René Arturo Villegas Lara
Ahora que ha llegado el mes de octubre, “cuando la luna es más hermosa”, me recuerdo que don Julio Galicia tenía su tienda en la esquina nororiente del Parque Barrios, casi enfrente del edificio de la intendencia municipal y allí compraba uno sus helados de leche que los patojos los conocíamos con el nombre de “raquetas”. Don Julio, que le “inteligía” a eso de los vericuetos legales, era el único que recibía los grandes periódicos de antes (Diario de Centro América, La Hora o El Imparcial), tamaño tabloide según decían, que eran de tal tamaño que hasta servían de chamarra a los indigentes del andén del Ferrocarril Central, de lo grandotas que eran las páginas. Recuerdo que el licenciado José García Bauer, que nos daba la clase de Derecho Español en la Facultad, repartía los temas del examen final de octubre y se sentaba a leer El Imparcial, tapándose todo su medio cuerpo, del ombligo para arriba porque lo de abajo lo cubría el escritorio. Uno creía que todo estaba fuera de su control, pero, el astuto profesor le tenía abiertos unos dos pequeños hoyitos, casi imperceptibles, y cabal que “cachaba” al que tuviera el texto abierto, recurso didáctico que los estudiantes desventajados inventaron hace tiempo, o si alguien estuviera copiándole al condiscípulo de al lado. Esos periódicos grandotes llegaban a Chiquimulilla muy de cuando en vez, si se hacía el milagro de que la camioneta del correo llegara cada cuatro días. Don Julio iba juntando los periódicos hasta que se llenaba la estantería de papeles y entonces los sacaba a la banqueta en rimeros de veinte, para que la gente se los fuera llevando y los utilizara para ir afuera. El día que llegó la brigada de sanidad a sacar lombrices de ancianos, adultos y patojos ya bien destetados, el inspector de salubridad le previno a don Julio para que ya no regalara esos periódicos, pues el doctor diagnosticó que muchas personas padecían de una fuerte rasquiña en tamañas partes, debido al plomo que despedían los periódicos. Cuando la sanidad constató que las tripas estaban limpias de cuanto bicho nos tragábamos en el agua potable, se largó para otros pueblos a hacer mucho de lo mismo y, entonces, don Julio volvió a sacar los periódicos a la banqueta, solo que, como ya había llegado el mes de octubre, ya casi llegando el Día de Finados, quien se los llevaba era Félix, el fabricante de barriletes especiales hechos de papel periódico.

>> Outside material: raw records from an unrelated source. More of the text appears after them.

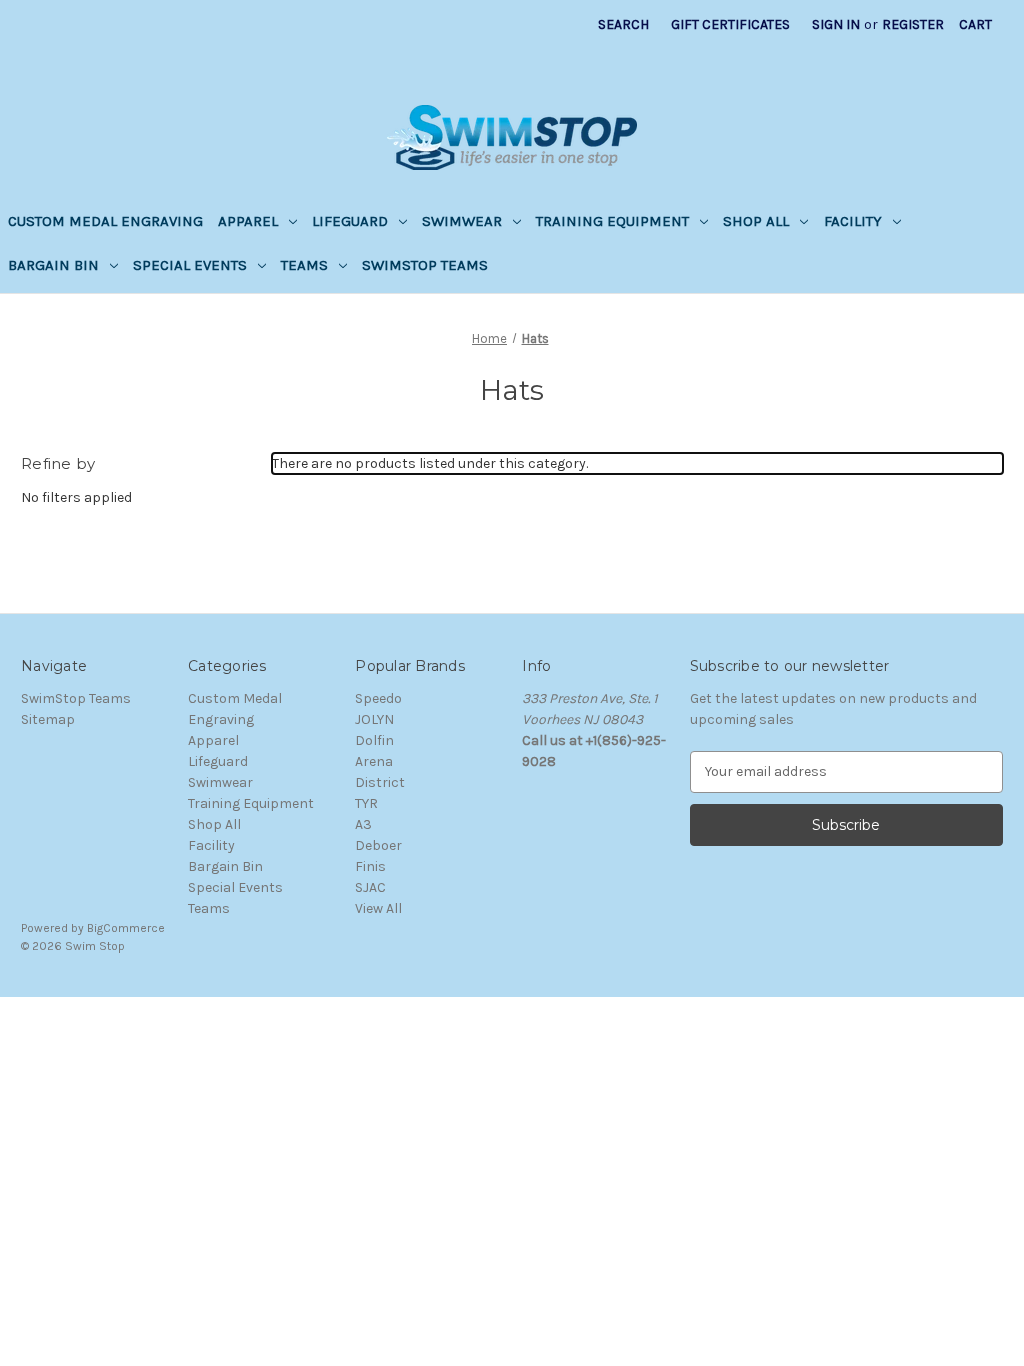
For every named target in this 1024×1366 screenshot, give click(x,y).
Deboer (378, 845)
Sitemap (48, 719)
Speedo (378, 698)
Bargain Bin (53, 265)
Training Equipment (612, 221)
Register (913, 24)
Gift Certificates (730, 24)
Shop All (756, 221)
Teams (304, 265)
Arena (374, 761)
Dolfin (374, 740)
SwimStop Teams (425, 265)
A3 (363, 824)
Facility (853, 221)
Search (623, 24)
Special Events (190, 265)
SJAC (370, 887)
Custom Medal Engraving (105, 221)
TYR (366, 803)
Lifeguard (350, 221)
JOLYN (374, 719)
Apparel (248, 221)
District (380, 782)
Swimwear (462, 221)
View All (378, 908)
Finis (370, 866)
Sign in (836, 24)
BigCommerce (126, 928)
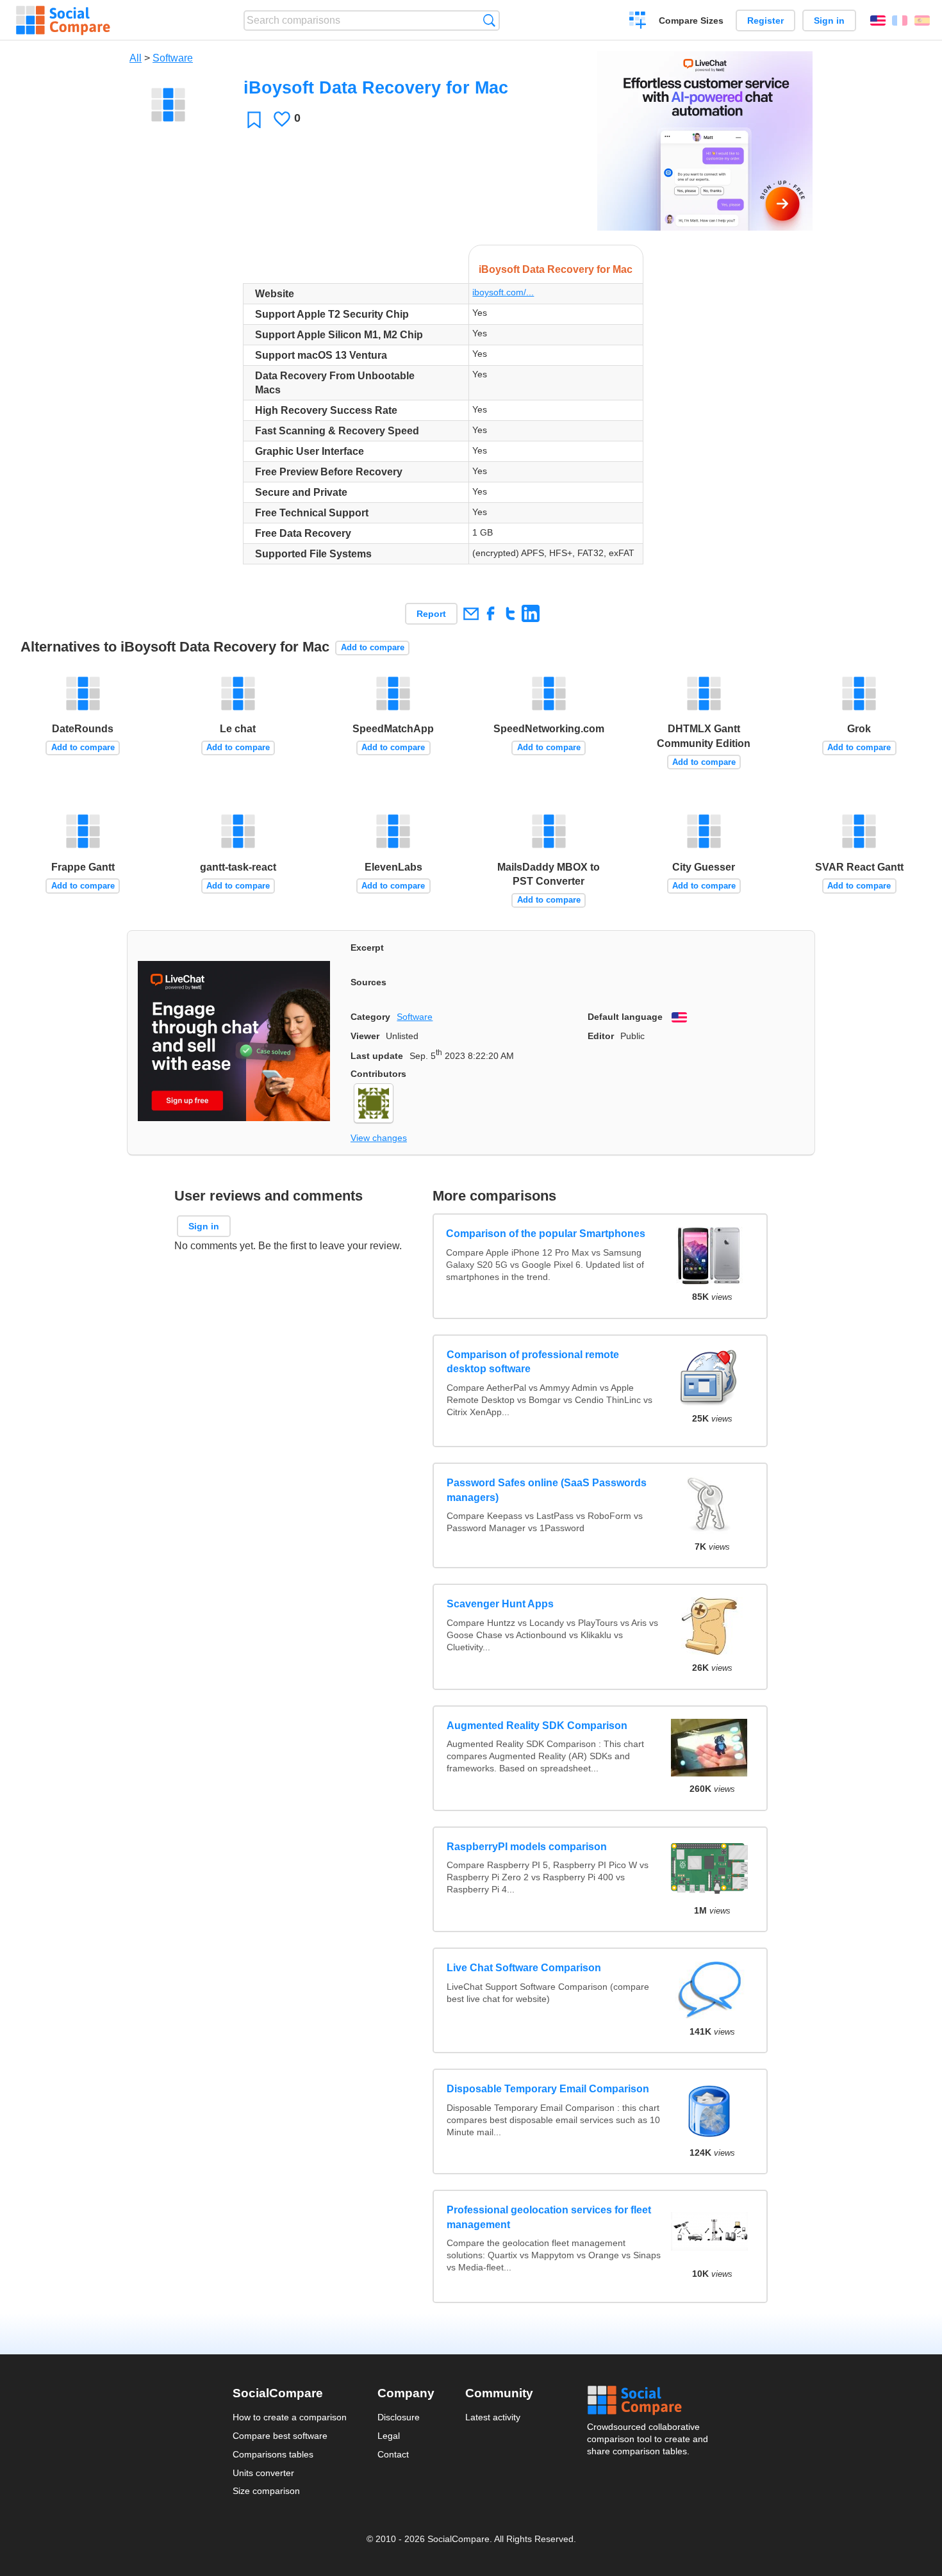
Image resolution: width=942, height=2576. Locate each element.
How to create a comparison (290, 2417)
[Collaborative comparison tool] (63, 20)
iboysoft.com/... (503, 292)
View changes (379, 1138)
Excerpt (367, 947)
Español (922, 20)
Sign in (829, 20)
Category (370, 1017)
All (135, 58)
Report (431, 614)
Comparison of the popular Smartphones (546, 1233)
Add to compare (372, 647)
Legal (388, 2436)
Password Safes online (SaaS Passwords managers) (547, 1489)
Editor (601, 1036)
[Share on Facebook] (490, 613)
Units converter (263, 2473)
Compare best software (280, 2436)
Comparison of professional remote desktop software (533, 1361)
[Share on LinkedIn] (530, 613)
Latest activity (492, 2417)
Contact (393, 2454)
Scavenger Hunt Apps (500, 1603)
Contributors (378, 1074)
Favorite (254, 119)
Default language (625, 1017)
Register (765, 20)
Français (899, 20)
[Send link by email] (470, 613)
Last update (377, 1056)
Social (648, 2400)
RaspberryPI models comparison (527, 1846)
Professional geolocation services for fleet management (549, 2216)
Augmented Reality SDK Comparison (537, 1725)
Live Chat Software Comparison (524, 1967)
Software (173, 58)
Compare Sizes (691, 20)
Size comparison (266, 2491)
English (878, 20)
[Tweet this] (510, 613)
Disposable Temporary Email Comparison (548, 2088)
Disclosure (398, 2417)
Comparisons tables (273, 2454)
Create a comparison (638, 22)
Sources (368, 982)
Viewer (365, 1036)
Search (489, 20)
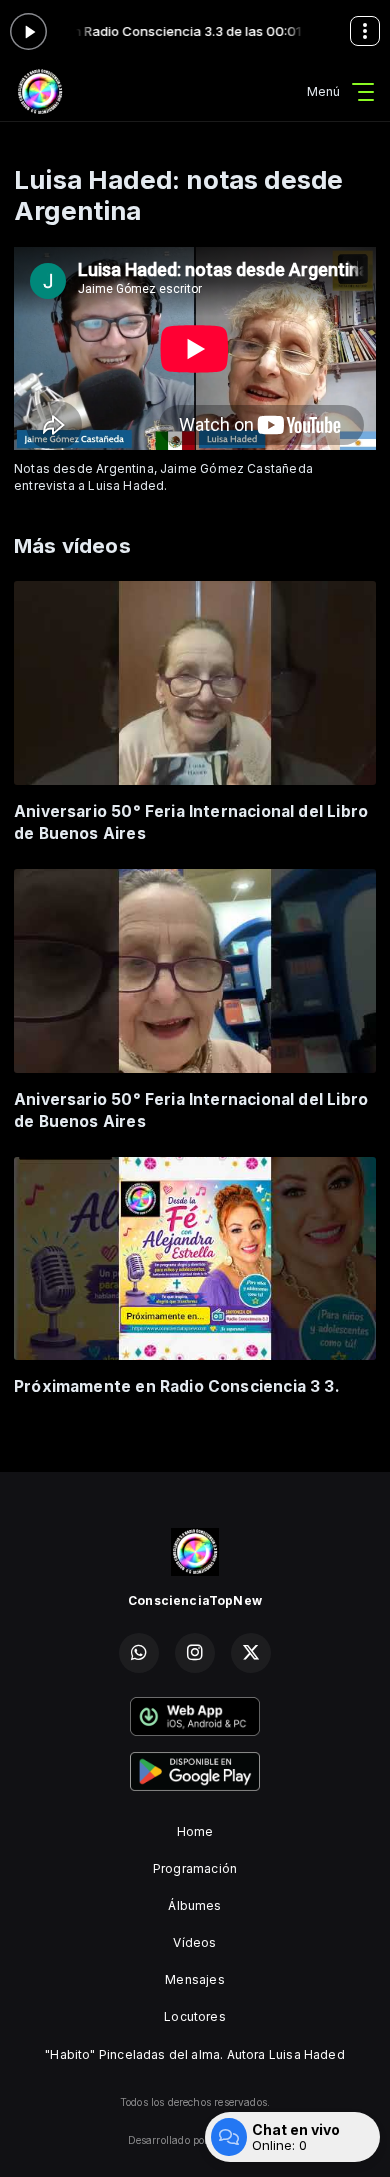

Félix tenía mucho ingenio, pero nada de fichas. En artes industriales siempre le ponían un 100, así que no podía comprar papel de china donde los chinos, ni goma para pegar las orillas y escasamente conseguía hilo 10. Así que se dedicó a hacer barriles de papel periódico, a rescoldar jocotes amarillos para rematar los ribetes con esa goma y para la cola le servía cualquier camisa o pantalón que ya estuviera llegando a estado de harapos. Y le salían vistosos y originales los barriletes, aunque un poco pasados del peso normal; pero, los fuertes vientos de noviembre que aventaba el mar, se juntaban con los que aventaba el volcán del Tecuamburro, y entonces se armaba un remolino que hacía que los barriletes especiales de Félix volaran majestuosos como el mejor barrilete de papel de china con colas de brillante satín, adornados con esmeraldas hechizas y piedrecitas de colores que se recogían en las arenas del río. El Día de los Santos y de Finados abría su puesto de venta en el cementerio para vender sus barriletes con la ayuda que le prestábamos sus compañeros de escuela y los letrados del pueblo se paraban a leer alguna noticia recortada por la tijera, pues nunca en su vida podrían recibir algún periódico.
Un día le pregunté por qué los hacía con papel periódico, aun sabiendo de su pobreza, y la respuesta lógica y sabia no se dejó esperar:
-Es que fíjate vos que los que ya se fueron al cielo, quieren estar informados de todos los problemas endémicos de este país, los que estarán allí a saber por cuantos años, pues las mañas son las mismas, sólo que con diferentes comediantes, y la gente, dicen que equivocada, sigue en la misma de siempre. Así que, esas almas quieren saber qué dice don Clemente sobre estos “hediondos males”, que trae de nuevo la página literaria de El Imparcial, con las bellas prosas de César Brañas y de repente, alguna anécdota de por allí por la Parroquia contada por don José Humberto Hernández Cobos, digo yo, si tienen suerte las lectoras del inframundo que estos preclaros varones escriban en los periodicotes que me sirven de papel de barrilete y mandarlos al cielo limpio y frío de los meses últimos del año.
Semejante respuesta aún me conmueve y me da en qué pensar.